* Assignment
Each line of the entries below that holds "computer" is needed, copied in full.

* Records shown
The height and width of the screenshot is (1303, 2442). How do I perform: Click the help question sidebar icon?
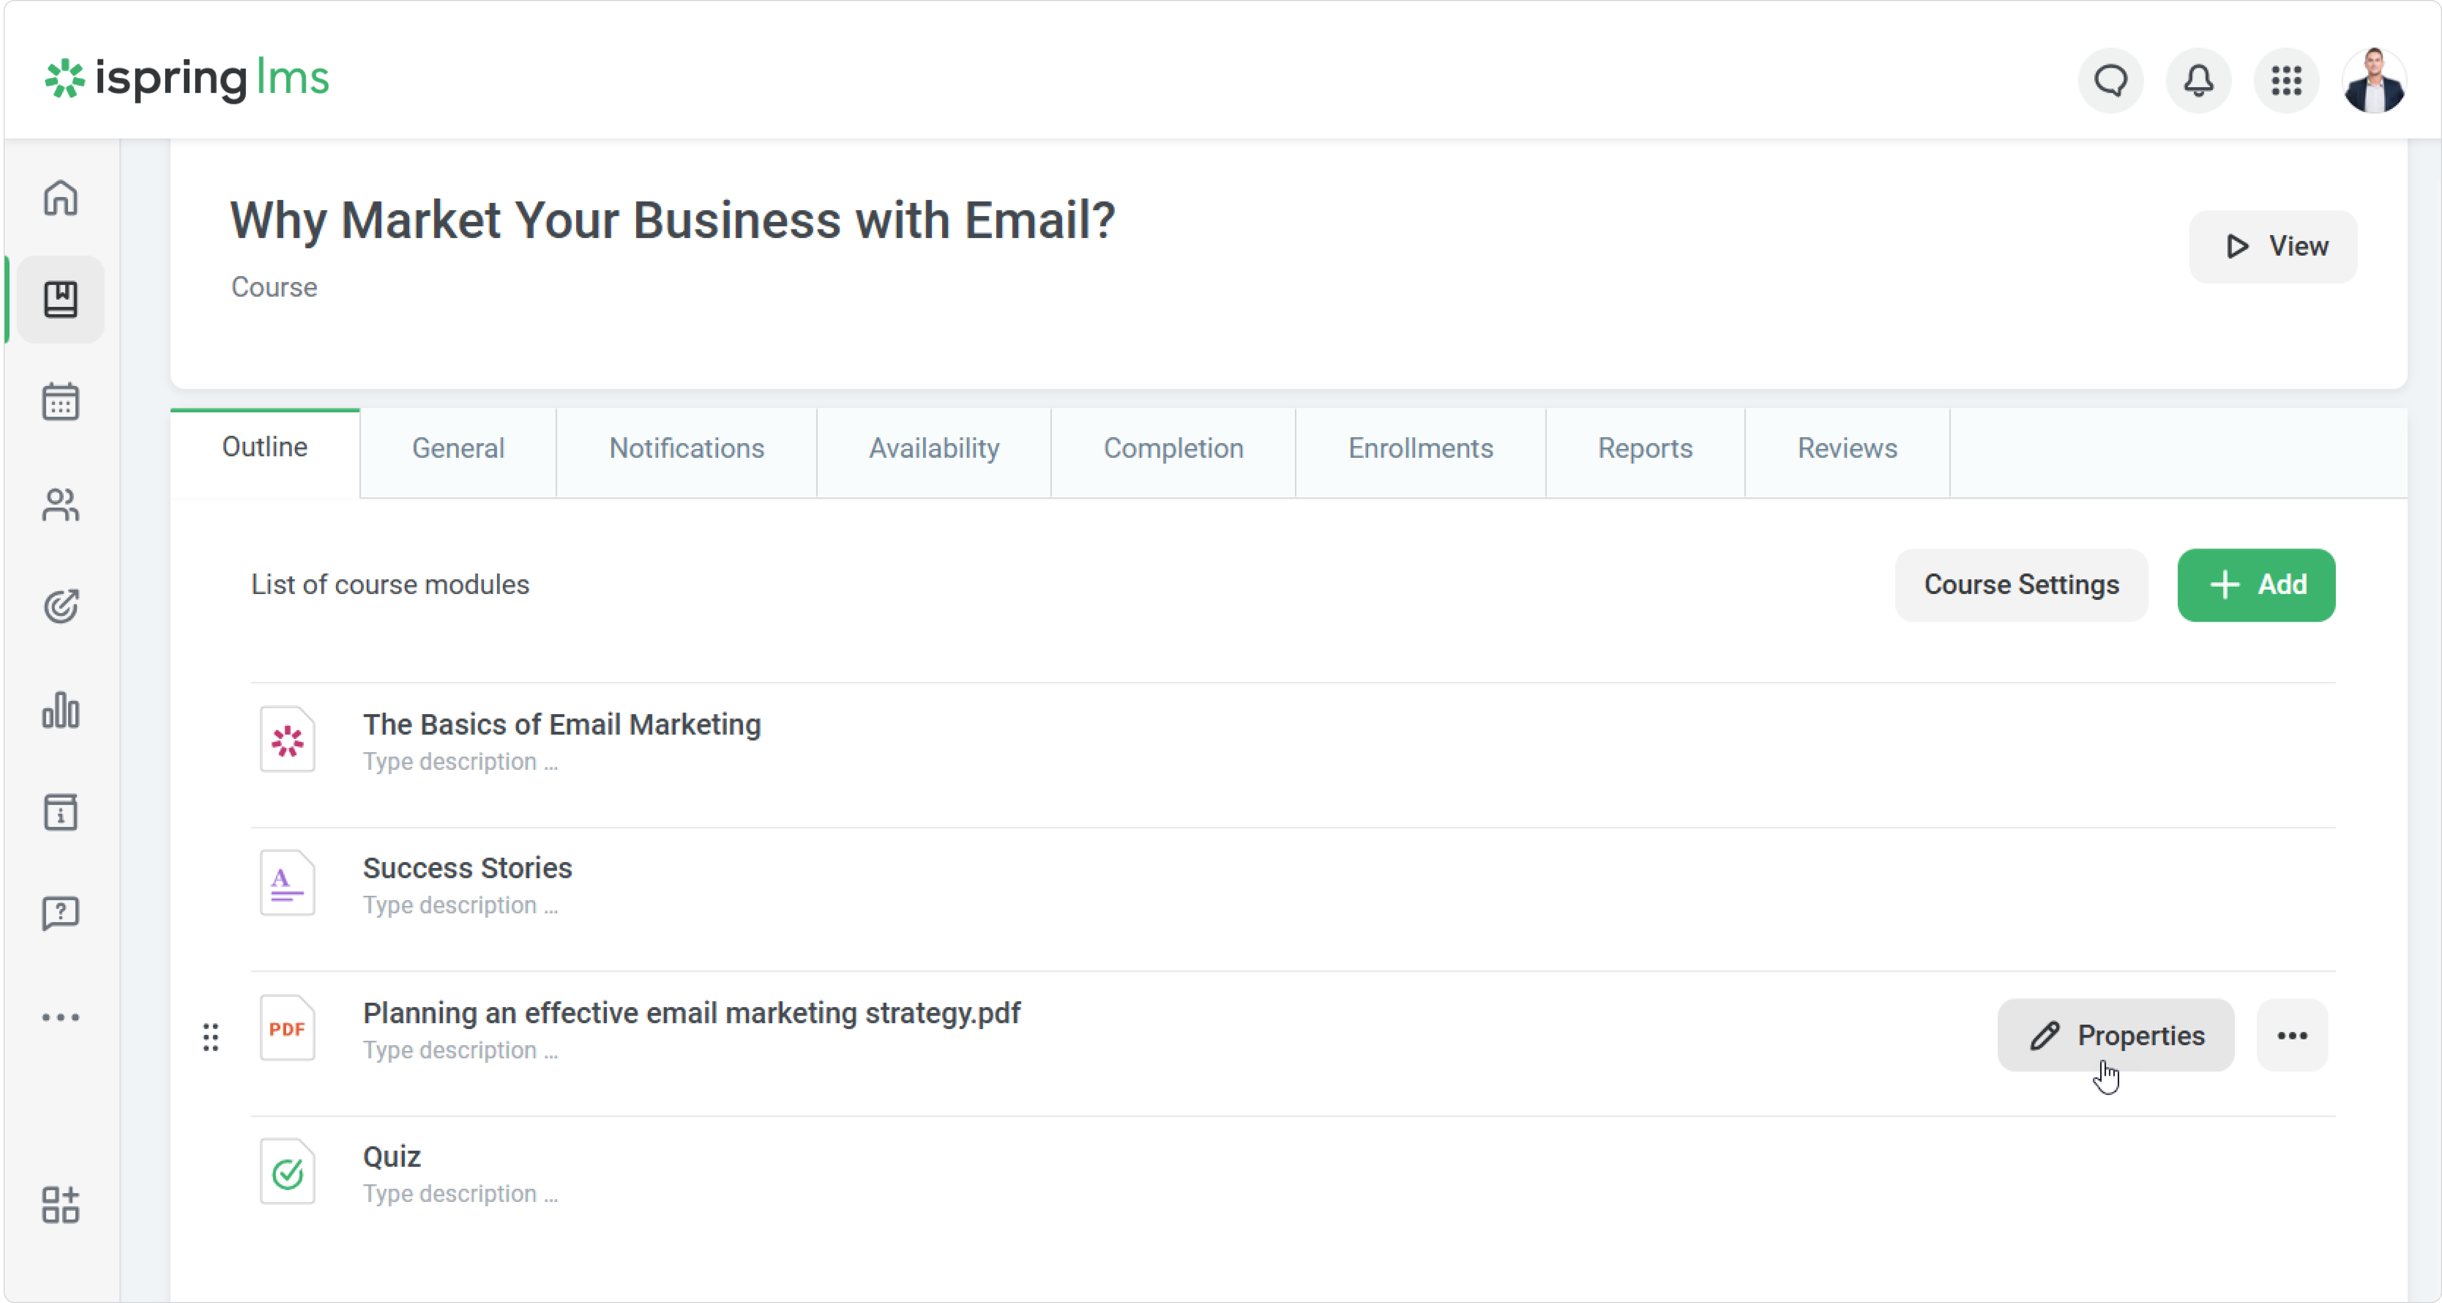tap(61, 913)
...
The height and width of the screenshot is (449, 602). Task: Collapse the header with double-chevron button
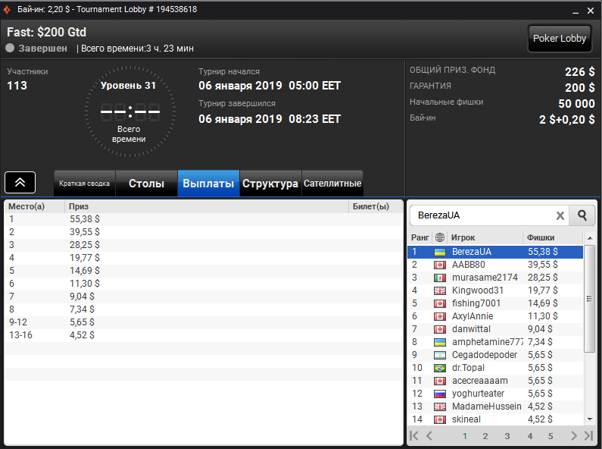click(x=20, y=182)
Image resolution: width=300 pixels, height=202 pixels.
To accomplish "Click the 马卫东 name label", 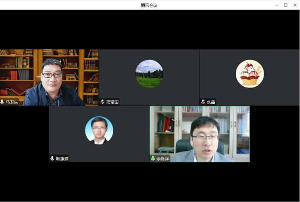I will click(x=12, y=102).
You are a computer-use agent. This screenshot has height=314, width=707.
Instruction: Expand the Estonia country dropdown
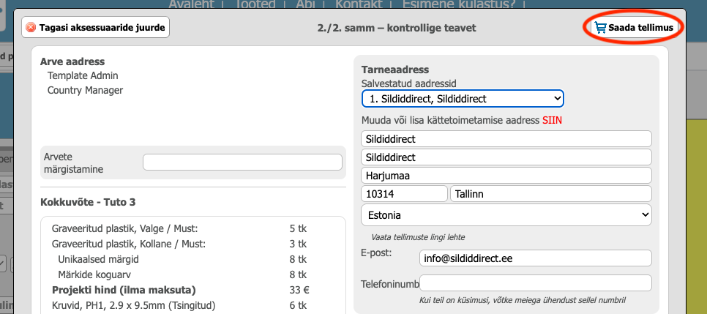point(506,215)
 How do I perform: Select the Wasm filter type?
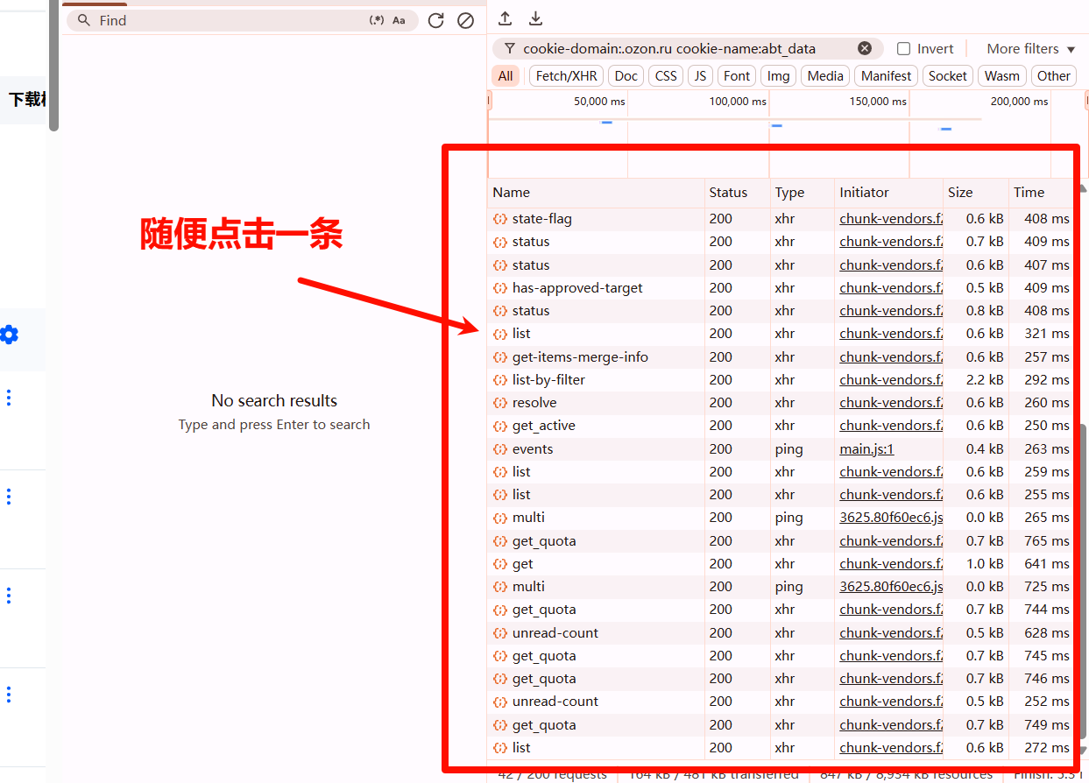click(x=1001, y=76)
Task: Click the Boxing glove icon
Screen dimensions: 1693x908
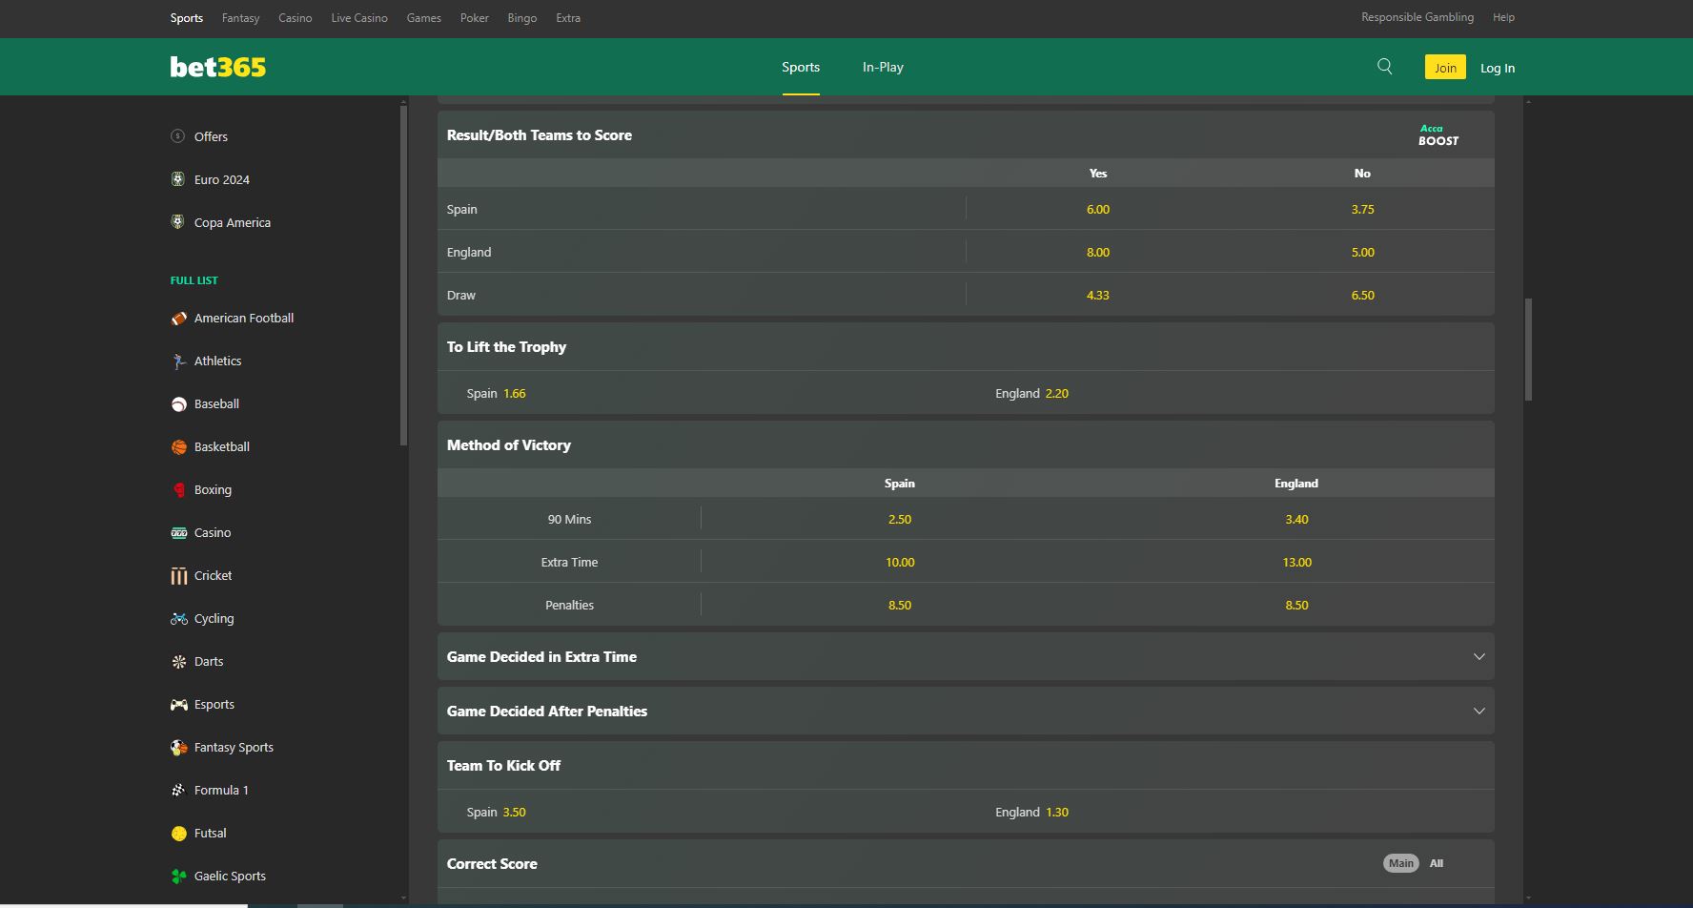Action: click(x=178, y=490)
--
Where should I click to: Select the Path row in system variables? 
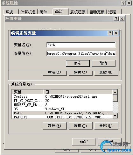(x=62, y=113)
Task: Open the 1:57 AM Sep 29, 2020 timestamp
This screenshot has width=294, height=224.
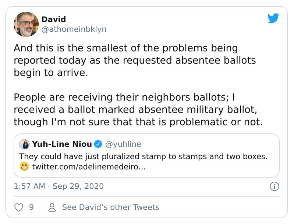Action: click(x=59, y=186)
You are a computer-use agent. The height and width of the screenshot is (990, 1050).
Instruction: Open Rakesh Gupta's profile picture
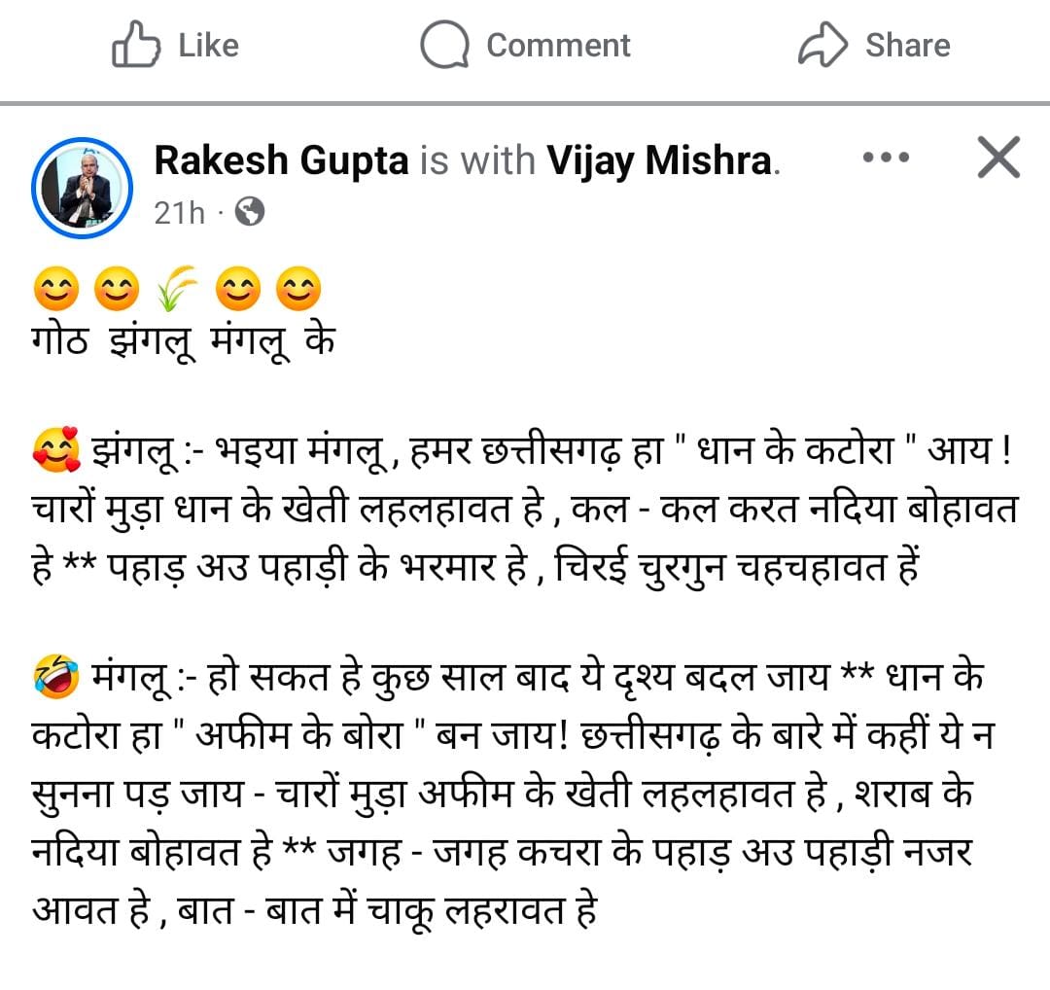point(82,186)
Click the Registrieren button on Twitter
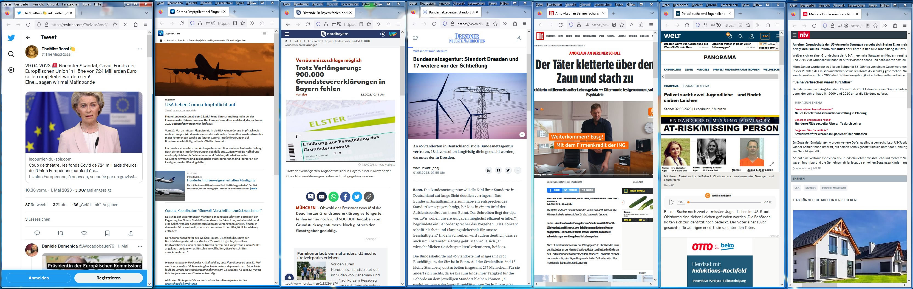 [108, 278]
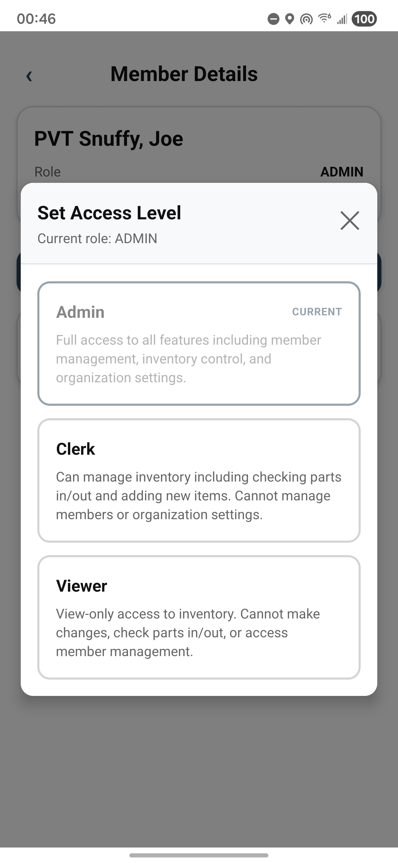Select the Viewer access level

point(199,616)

* Answer section
You are a computer-use agent. This screenshot has height=314, width=707.
You are a computer-use agent. The height and width of the screenshot is (990, 1050).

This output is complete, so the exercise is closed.